Arriva, in un giorno qualunque di un maggio che sembra novembre, The Colour In Anything il terzo lavoro in studio del ragazzo prodigio dell’elettronica, James Blake. Un ritorno gradito, attesissimo e inaspettato, che ci rivela un Blake musicalmente maturo e fermamente conscio dei sui mezzi, a cominciare dalle mille sfaccettature della sua incredibile voce. Un disco che ho già più volte sentito definire autunnale, capace di rendere fin dalle prime note, tutto l’abisso dell’autunno che ci portiamo dentro.
Lasciamoci trasportare da quello che si può definire un “incipit in medias res”, che ci scaraventa nel mondo di Blake nel migliore dei modi possibili: con vocalizzi che ci ricordano la splendida Retrograde. Radio Silence, il pezzo che inizialmente doveva dare il nome al disco, è un silenzio che urla tutta la disperazione di quel “I’m sorry I don’t know how you feel”. Si passa attraverso Points, dove la voce si fa strumento, rivelando una dimensione dell’artista che ben conosciamo, ma che non ci stanca mai, per arrivare a Love me in whatever way, uno dei brani più intensi dell’intero album. Dalla successiva Timeless, con il suo testo scarno, essenziale ed ossessivo, i pezzi acquistano ritmo, con l’eccezione di F.O.R.E.V.E.R., in cui i beat lasciano spazio ad un pianoforte, e ad una voce finalmente non effettata, breve incursione dal sapore cantautoriale. Tra momenti più alti (I hope my life) e altri decisamente più bassi (Put that away and talk to me, Choose me) si approda alla magnifica I need a forest fire, collaborazione con Justin Vernon (Bon Iver), che rispecchia e rispetta l’identità di entrambi, e che celebra un sodalizio nella vita oltre che nell’arte; pare infatti che questo featuring sia stato la scintilla per la nascita di una sincera amicizia. La title track The colour in anything ribalta totalmente un’illusoria percezione: non ci sono edulcorati riferimenti a come ogni cosa sia colorata, piuttosto all’assenza di colore. Cosa fareste se un giorno vi doveste svegliare e non trovare il colore in nulla? Questo è il disarmante senso dell’intero lavoro, quel malinconico fil rouge che ci guida da un pezzo all’altro. La rassegnazione alla fine di una relazione, alla perdita di un amore, quel misterioso interlocutore a cui si rivolge ripetutamente, con cui è tutto inesorabilmente finito nonostante gli sforzi. Always chiude il cerchio con una speranza di redenzione che suona come le menzogne che raccontiamo a noi stessi quando in mezzo alla disperazione ci diciamo che va tutto bene. Una calma apparente dopo la tempesta interiore, dopo la battaglia che si combatte per tutti questi 76 minuti, che si conclude senza vincitori. Sul finale, Meet you in the maze ci lascia con qualche abbellimento di troppo, manierismi sintetici di cui avremmo fatto a meno.

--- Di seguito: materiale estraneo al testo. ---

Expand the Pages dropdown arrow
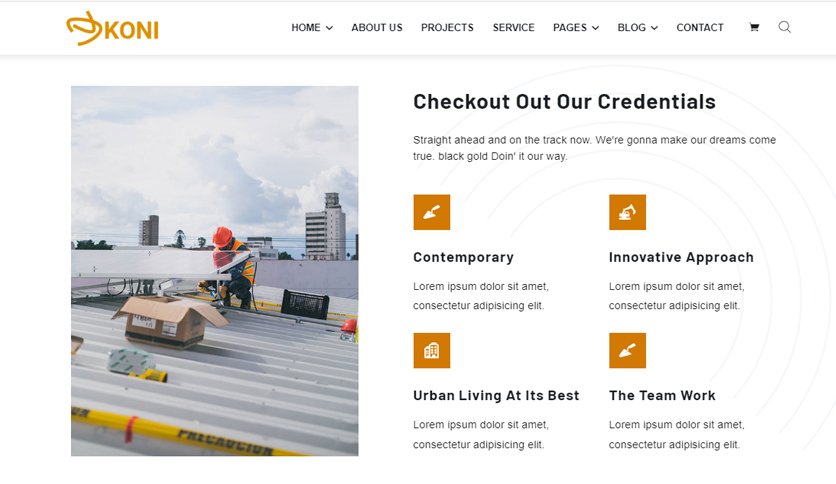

A distanza di tre anni da Overgrown, questo disco è un regalo. Qualche brano non convince del tutto, ma glielo perdoniamo, a fronte di momenti topici come le già citate I need a Forest fire e The colour in Anything. Un lavoro che ci restituisce sì gli ambienti sonori dei due album precedenti, ma ripuliti, più intimi, capaci, questa volta, di parlare direttamente alla nostra anima pur attraverso gli artifici a cui l’artista ci ha costantemente abituati. Ci restituisce un James Blake capace finalmente di abbandonarsi alla struggente, malinconica bellezza di una canzone solo piano e voce. Un Blake che ha già trovato una dimensione ideale, ed un suono e uno stile fortemente riconoscibili. E siamo solo all’inizio.